What you will do:
A single figure is wanted: the count of lines below containing the string "Image".

Data section:
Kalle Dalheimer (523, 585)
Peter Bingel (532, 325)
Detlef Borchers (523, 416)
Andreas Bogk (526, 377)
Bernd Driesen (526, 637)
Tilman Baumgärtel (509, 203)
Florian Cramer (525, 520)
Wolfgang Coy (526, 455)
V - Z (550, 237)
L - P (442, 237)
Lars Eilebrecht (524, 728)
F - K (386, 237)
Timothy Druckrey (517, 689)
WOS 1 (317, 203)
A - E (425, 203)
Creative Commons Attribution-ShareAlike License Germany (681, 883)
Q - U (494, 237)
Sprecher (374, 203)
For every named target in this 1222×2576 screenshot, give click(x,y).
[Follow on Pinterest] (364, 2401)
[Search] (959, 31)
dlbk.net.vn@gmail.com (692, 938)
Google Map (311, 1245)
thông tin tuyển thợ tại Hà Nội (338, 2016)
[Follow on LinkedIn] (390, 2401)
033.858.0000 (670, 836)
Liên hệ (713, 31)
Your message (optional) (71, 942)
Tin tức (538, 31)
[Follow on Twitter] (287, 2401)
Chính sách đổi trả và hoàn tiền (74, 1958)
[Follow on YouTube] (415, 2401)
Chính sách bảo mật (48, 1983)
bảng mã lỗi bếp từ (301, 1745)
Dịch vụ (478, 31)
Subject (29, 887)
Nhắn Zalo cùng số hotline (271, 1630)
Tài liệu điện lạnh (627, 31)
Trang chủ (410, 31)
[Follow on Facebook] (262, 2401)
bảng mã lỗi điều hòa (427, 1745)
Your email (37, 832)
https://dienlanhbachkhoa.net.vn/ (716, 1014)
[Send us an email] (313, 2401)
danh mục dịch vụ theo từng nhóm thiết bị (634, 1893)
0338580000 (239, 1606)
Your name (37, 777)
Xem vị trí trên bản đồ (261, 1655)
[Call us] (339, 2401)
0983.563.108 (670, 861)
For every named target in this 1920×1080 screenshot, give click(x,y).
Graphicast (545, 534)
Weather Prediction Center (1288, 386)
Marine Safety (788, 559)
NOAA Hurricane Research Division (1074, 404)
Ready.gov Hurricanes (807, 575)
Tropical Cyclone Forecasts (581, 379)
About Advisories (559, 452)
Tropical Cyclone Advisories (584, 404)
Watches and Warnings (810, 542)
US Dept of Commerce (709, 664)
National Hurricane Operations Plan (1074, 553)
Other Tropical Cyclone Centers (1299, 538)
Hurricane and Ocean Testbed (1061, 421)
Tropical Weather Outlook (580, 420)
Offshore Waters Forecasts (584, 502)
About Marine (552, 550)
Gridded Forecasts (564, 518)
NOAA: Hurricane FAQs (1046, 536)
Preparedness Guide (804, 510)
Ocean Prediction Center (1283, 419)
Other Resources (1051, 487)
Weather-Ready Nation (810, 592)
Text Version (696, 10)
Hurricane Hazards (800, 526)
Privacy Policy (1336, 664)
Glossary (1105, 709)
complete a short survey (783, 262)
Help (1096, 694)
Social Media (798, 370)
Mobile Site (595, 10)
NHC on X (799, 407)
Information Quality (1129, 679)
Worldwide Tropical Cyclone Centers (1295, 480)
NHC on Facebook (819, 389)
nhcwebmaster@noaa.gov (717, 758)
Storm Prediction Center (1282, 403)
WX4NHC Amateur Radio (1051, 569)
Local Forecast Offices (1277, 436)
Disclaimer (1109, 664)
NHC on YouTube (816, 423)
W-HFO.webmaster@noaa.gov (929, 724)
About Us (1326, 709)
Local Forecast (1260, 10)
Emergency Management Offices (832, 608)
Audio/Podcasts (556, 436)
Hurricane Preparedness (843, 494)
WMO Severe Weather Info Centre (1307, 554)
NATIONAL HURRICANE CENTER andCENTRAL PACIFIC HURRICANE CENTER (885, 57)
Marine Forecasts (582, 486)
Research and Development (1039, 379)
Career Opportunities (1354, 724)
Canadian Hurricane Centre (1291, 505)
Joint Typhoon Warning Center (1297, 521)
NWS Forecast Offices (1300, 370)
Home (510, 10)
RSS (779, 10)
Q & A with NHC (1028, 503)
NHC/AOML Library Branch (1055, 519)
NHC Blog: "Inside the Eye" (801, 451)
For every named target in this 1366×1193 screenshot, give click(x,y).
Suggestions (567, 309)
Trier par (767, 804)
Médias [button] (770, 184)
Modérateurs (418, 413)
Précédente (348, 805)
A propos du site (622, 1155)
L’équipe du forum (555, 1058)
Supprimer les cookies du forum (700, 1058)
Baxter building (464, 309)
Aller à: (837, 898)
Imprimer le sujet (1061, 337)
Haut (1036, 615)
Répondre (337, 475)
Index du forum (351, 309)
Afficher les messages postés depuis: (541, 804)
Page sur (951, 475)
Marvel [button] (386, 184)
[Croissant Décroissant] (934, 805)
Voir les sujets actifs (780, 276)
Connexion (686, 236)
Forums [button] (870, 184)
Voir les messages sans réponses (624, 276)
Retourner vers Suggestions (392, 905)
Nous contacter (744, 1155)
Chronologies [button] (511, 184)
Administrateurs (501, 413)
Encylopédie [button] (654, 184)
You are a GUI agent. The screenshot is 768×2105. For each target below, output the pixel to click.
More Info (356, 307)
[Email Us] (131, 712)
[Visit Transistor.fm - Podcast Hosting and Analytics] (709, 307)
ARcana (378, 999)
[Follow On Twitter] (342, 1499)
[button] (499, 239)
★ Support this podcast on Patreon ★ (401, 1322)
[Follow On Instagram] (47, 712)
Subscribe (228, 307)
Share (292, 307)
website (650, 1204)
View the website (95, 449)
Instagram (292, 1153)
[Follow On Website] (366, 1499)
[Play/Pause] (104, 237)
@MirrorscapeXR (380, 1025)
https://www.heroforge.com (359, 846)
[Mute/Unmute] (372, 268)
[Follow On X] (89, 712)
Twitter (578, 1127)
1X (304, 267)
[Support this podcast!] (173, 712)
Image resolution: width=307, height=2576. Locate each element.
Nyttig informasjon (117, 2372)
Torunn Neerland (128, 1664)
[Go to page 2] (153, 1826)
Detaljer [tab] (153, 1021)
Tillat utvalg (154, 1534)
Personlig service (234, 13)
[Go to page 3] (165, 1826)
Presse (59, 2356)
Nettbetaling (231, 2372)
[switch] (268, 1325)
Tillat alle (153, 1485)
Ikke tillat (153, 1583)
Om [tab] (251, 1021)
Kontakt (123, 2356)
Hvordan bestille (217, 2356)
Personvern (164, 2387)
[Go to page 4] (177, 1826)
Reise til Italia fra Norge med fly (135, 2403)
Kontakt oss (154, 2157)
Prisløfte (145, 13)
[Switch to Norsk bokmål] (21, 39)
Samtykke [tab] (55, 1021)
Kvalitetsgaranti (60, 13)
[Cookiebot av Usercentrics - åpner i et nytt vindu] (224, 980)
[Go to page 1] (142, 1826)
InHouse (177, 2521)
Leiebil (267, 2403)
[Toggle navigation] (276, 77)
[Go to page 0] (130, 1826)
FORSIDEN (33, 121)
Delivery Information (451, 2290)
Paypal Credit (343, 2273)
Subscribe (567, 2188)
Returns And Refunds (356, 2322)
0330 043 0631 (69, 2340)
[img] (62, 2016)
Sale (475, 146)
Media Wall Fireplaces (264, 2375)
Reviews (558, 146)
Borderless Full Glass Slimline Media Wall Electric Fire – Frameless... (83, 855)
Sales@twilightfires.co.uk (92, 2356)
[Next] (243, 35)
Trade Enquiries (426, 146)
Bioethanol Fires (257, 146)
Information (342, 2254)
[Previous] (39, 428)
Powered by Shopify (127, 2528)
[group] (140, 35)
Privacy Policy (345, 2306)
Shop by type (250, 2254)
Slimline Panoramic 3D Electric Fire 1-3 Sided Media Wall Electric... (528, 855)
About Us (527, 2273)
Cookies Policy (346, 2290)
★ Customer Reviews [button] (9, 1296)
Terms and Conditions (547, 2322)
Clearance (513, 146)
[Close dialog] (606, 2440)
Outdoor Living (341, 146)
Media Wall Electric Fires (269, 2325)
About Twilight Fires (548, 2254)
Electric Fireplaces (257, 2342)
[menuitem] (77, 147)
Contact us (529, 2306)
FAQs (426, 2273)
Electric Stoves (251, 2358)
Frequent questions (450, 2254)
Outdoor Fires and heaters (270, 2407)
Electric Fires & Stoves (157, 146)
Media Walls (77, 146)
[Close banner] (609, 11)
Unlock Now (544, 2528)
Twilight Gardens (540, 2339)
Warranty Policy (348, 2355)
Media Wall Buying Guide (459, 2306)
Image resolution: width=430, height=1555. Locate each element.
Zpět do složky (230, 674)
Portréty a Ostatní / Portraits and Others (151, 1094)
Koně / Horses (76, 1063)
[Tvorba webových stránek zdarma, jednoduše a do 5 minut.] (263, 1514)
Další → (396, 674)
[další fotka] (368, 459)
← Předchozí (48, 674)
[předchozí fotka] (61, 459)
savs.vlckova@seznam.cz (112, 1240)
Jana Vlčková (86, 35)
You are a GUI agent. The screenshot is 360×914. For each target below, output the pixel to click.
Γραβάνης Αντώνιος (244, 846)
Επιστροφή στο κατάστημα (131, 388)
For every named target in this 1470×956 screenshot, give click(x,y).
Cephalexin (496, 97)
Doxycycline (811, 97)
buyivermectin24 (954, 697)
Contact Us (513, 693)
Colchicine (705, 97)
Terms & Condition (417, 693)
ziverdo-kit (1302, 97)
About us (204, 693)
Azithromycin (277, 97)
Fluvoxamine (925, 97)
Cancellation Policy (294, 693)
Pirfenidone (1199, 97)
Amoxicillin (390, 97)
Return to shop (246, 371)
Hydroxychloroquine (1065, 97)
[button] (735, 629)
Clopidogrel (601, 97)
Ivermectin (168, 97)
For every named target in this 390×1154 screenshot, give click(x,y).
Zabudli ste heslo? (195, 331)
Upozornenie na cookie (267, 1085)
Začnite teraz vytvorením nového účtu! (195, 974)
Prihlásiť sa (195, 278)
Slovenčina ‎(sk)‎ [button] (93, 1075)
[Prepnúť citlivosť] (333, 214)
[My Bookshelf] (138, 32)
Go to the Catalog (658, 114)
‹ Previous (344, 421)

Task output:
2